Sebagaimana dalam sejarah, Imam Syafi‘i hidup pada masa-masa awal pemerintahan Bani ‘Abbasiyah yang berhasil merebut kekuasaan dari Bani Umayyah. Pada masa itu, setiap khalifah dari Bani ‘Abbasiyah hampir selalu menghadapi pemberontakan orang-orang dari kalangan ‘Alawiyah. Kenyataan ini membuat mereka bersikap sangat kejam dalam memadamkan pemberontakan orang-orang ‘Alawiyah yang sebenarnya masih saudara mereka sebagai sesama Bani Hasyim. Dan hal itu menggoreskan rasa sedih yang mendalam pada kaum muslimin secara umum dan pada diri Imam Syafi‘i secara khusus. Dia melihat orang-orang dari Ahlu Bait Nabi menghadapi musibah yang mengenaskan dari penguasa. Maka berbeda dengan sikap ahli fiqih selainnya, beliau pun menampakkan secara terang-terangan rasa cintanya kepada mereka tanpa rasa takut sedikitpun, suatu sikap yang saat itu akan membuat pemiliknya merasakan kehidupan yang sangat sulit.
Sikap seperti itu membuatnya dituduh sebagai orang yang bersikap tasyayyu‘, padahal sikapnya sama sekali berbeda dengan tasysyu’ model orang-orang syi‘ah, bahkan Imam Syafi‘i menolak keras sikap tasysyu’ model mereka itu yang meyakini ketidakabsahan keimaman Abu Bakar, Umar, serta ‘Utsman , dan hanya meyakini keimaman Ali, serta meyakini kemaksuman para imam mereka. Sedangkan kecintaan beliau kepada Ahlu Bait adalah kecintaan yang didasari oleh perintah-perintah yang terdapat dalam Alquran maupun hadits-hadits shahih. Dan kecintaan beliau itu ternyata tidaklah lantas membuatnya dianggap oleh orang-orang syiah sebagai ahli fiqih madzhab mereka.

F. Paradigma dan Karakteristik Fiqih Syafii
Imam asy-Syafi'i menyusun Ushul (pokok-pokok utama) yang dijadikan acuan di dalam fiqihnya dan kaidah-kaidah yang dikomitmeninya di dalam ijtihadnya. Ushul tersebut ia terapkan dalam fiqihnya. Ia merupakan Ushul amaliah bukan teoritis. Yang lebih jelas lagi dapat dibaca pada kitabnya al-Umm di mana beliau menyebutkan hukum berikut dalil-dalilnya, kemudian menjelaskan aspek pendalilan dengan dalil, kaidah-kaidah ijtihad dan pokok-pokok penggalian dalil yang dipakai di dalam menggalinya.
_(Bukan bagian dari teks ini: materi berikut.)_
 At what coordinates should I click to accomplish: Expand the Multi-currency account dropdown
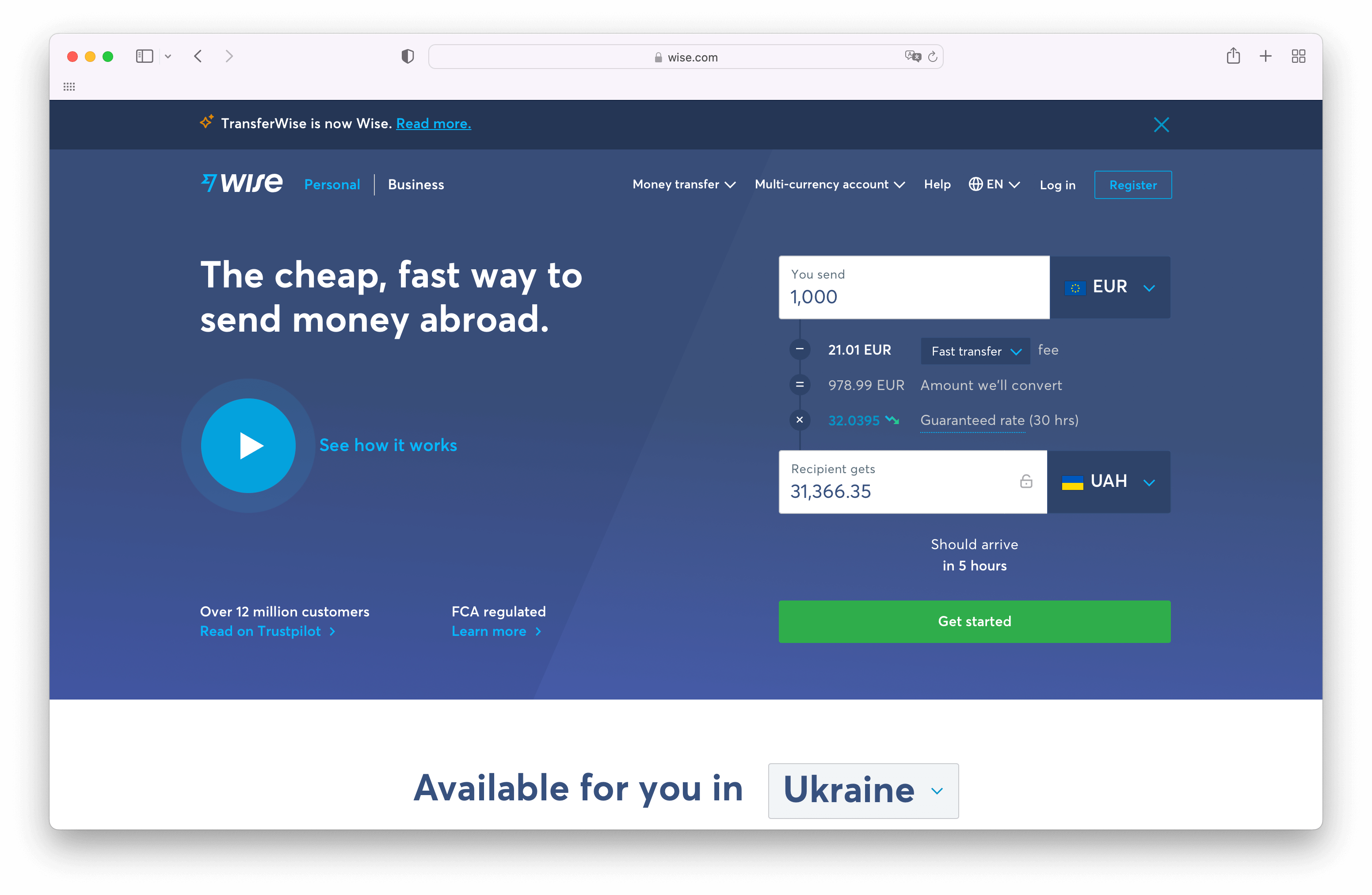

Metode Ijtihad yang digunakan Imam Syafii, Pertama, ia merujuk kepada Qur'an. Kalau seandainya didalam al Quran tidak ditemukan, ia merujuk kepada as-Sunnah bahkan sampai pada penerimaan khabar Ahad yang diriwayatkan oleh periwayat tunggal namun ia seorang yang Tsiqah (dapat dipercaya) pada diennya, dikenal sebagai orang yang jujur dan tersohor dengan kuat hafalan. Syafi'i menilai bahwa Sunnah dan al-Qur'an menjadi landasan pokok, sehingga ia tidak mungkin melihat hanya pada al-Qur'an saja tanpa melihat lagi pada as-Sunnah yang menjelaskannya. Al-Qur'an membawa hukum-hukum yang bersifat umum dan kaidah Kulliyyah (bersifat menyeluruh) sedangkan as-Sunnah lah yang menafsirkan hal itu. As-Sunnah pula lah yang mengkhususkan makna umum pada al-Qur'an, mengikat makna Muthlaq-nya atau menjelaskan makna globalnya.
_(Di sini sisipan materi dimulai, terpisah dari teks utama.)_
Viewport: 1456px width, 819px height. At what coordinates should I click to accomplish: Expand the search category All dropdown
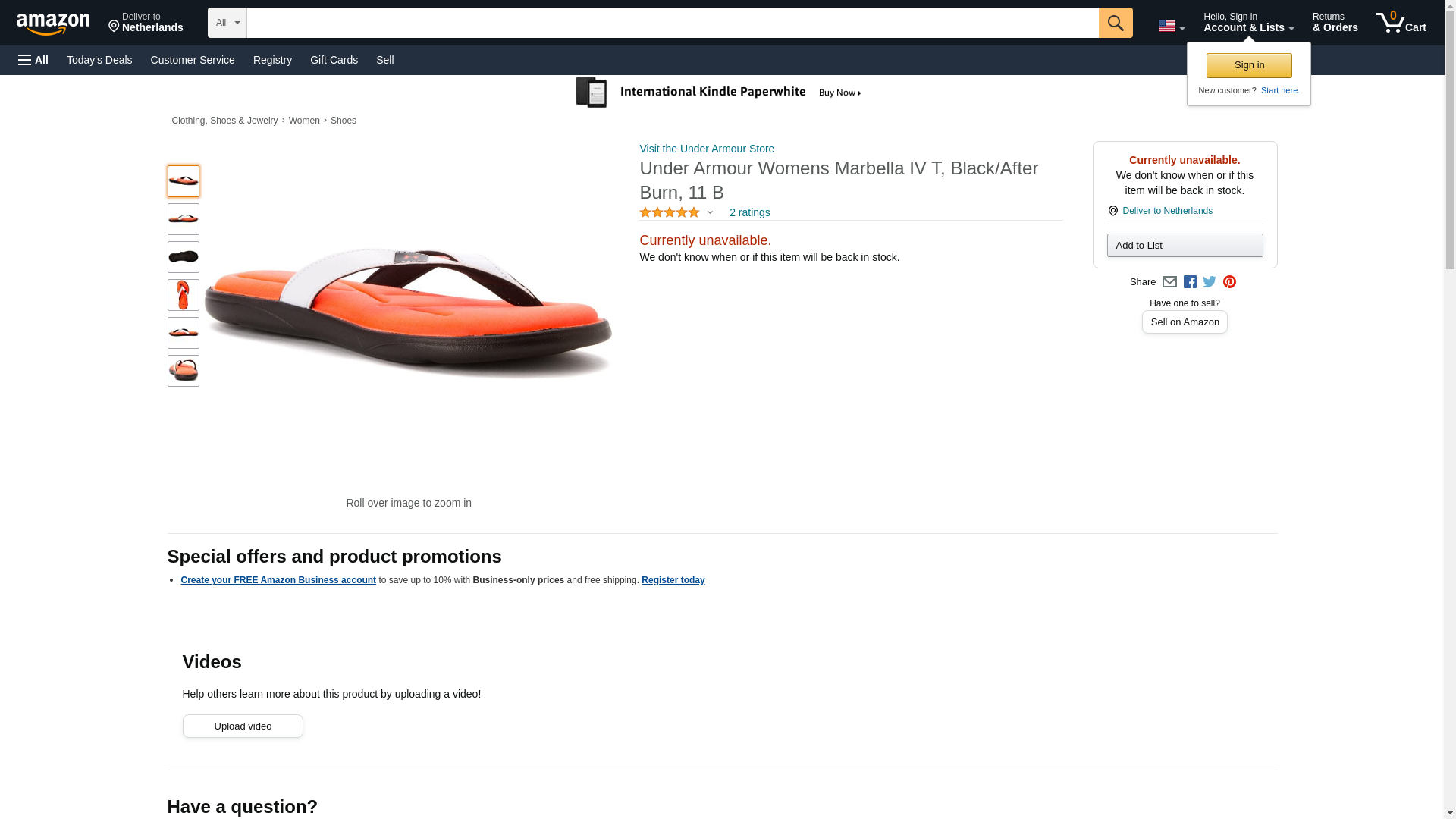[x=227, y=23]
Untuk berhujjah dengan as-Sunnah, Syafi'i hanya mensyaratkan bersambungnya sanad dan keshahihannya. Bila sudah seperti itu maka ia shahih menurutnya dan menjadi hujjahnya. Ia tidak mensyaratkan harus tidak bertentangan dengan amalan Ahli Madinah untuk menerima suatu hadits sebagaimana yang disyaratkan gurunya, Imam Malik, atau hadits tersebut harus masyhur dan periwayatnya tidak melakukan hal yang bertolak belakang dengannya. Dengan demikian Imam asy-Syafi'i berada di garda terdepan dalam membela as-Sunnah, menegakkan dalil atas keshahihan berhujjah dengan hadits Ahad. Pembelaannya inilah yang merupakan faktor semakin melejitnya popularitas dan kedudukannya di sisi Ahli Hadits sehingga mereka menjulukinya sebagai Naashir as-Sunnah (Pembela as-Sunnah)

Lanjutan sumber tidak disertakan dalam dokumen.